The AD 17 Lydia earthquake caused the destruction of at least twelve cities in the region of Lydia in the Roman province of Asia in Asia Minor (now part of Turkey). The earthquake was recorded by the Roman historians Tacitus and Pliny the Elder, and the Greek historians Strabo and Eusebius. Pliny called it "the greatest earthquake in human memory" (Nat. Hist. 2:86 §200). The city of Sardis, the former capital of the Lydian Empire, was the most affected and never completely recovered from the destruction.

==Damage==
Historical records list up to fifteen towns and cities that were destroyed or damaged by the earthquake: Sardis, Magnesia, Temnos, Philadelphia, Aegae, Apollonis, Mostene, Hyrkanis, Hierapolis, Myrina, Cyme, Tmolus, Pergamon, Ephesus and Kibyra. Of these, Pergamon, Ephesus and Kibyra are not mentioned by Tacitus. The record of damage at both Ephesus and Kibyra may refer instead to an earthquake in AD 23. In Pergamon the Heroon of Diodoros Pasparos was remodelled after the earthquake.

==Earthquake==
There are very few extant details for this earthquake. It is known that it occurred during the night, in AD 17 and that it affected a series of cities. A variety of epicenters have been used in catalogues, near Ephesus in the NGDC database, at Sardis in the CFTI4MED database and near Magnesia in the IISEE catalogue.

==Aftermath==
The Roman Emperor, Tiberius, agreed to waive all taxes due from Sardis and the other cities for a period of five years after the earthquake. He further sent Sardis ten million sesterces and appointed Marcus Ateius, an ex-Praetor, to assess their needs. In recognition of the aid received and the tributes that were waived, twelve of the cities raised a colossal statue in Tiberius' honour in Julius Caesar's Forum in Rome, with each of the cities represented by a recognisable figure. Two additional figures were added later, representing Kibyra and Ephesus as they had also received aid from Tiberius. A copy of this statue, with the figures transferred to a frieze around the base, was erected in Puteoli where it can still be seen.
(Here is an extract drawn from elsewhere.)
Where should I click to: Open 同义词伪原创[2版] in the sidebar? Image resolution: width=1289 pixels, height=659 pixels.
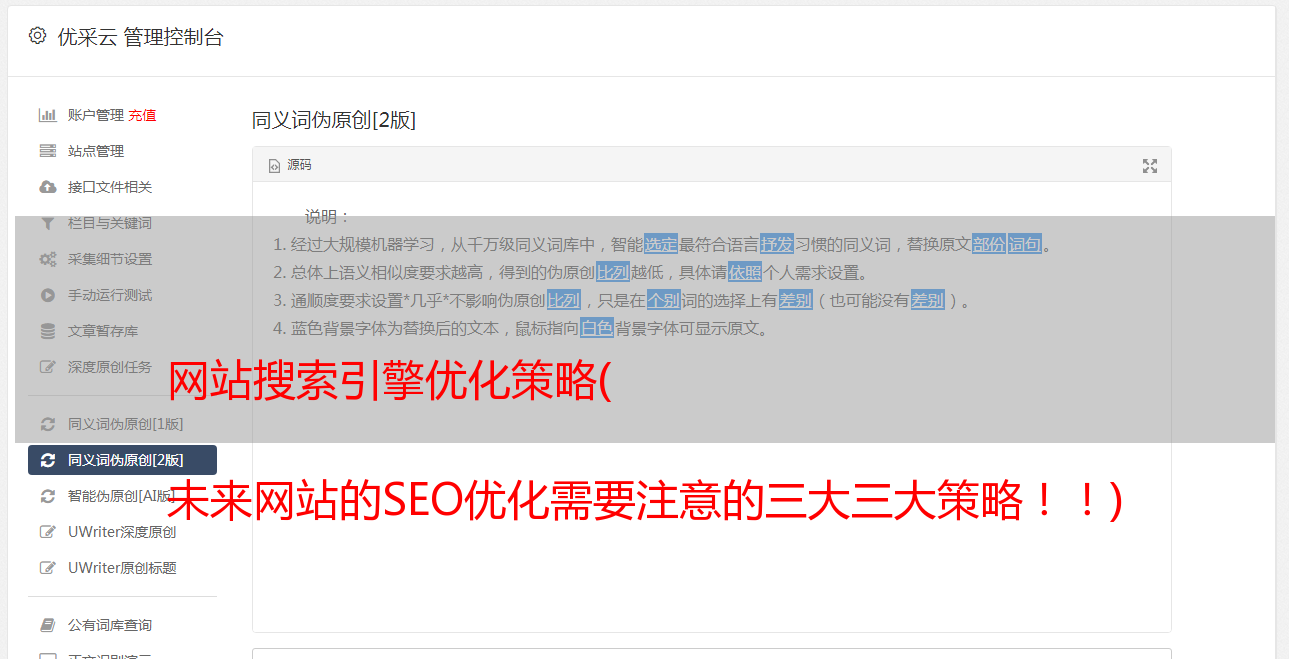[122, 460]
A statue was raised in Tiberius' honour at Sardis in AD 43, with an inscription calling him the "founder of the city". Another incomplete inscription, found at Sardis, is thought to have been a copy of a formal document from the cities to the emperor expressing their gratitude. The surviving part includes signatories from representatives of eight of the cities.
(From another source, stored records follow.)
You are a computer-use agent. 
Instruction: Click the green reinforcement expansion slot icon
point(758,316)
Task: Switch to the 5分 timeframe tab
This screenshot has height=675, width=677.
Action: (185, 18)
Commemorative coins were struck in AD 22–23 in Rome, showing Tiberius with the inscription "CIVITATIBVS ASIAE RESTITVTIS" (RPC I.2.48) or "to the cities of Asia restored". Provincial coins were also struck, including one from the city of Magnesia, bearing the inscription "ΤΙΒΕΡΙΟΝ ΣΕΒΑΣΤΟΝ ΚΤΙΣΤΗΝ" or "Tiberius Augustus Founder".

Some of the restored cities changed their names in honour of the emperor. Hieracome became Hierocaesarea, Kibyra added Caesarea after its name, Philadelphia was renamed Neocaesarea, and Sardis added "Caesarea" briefly to its name.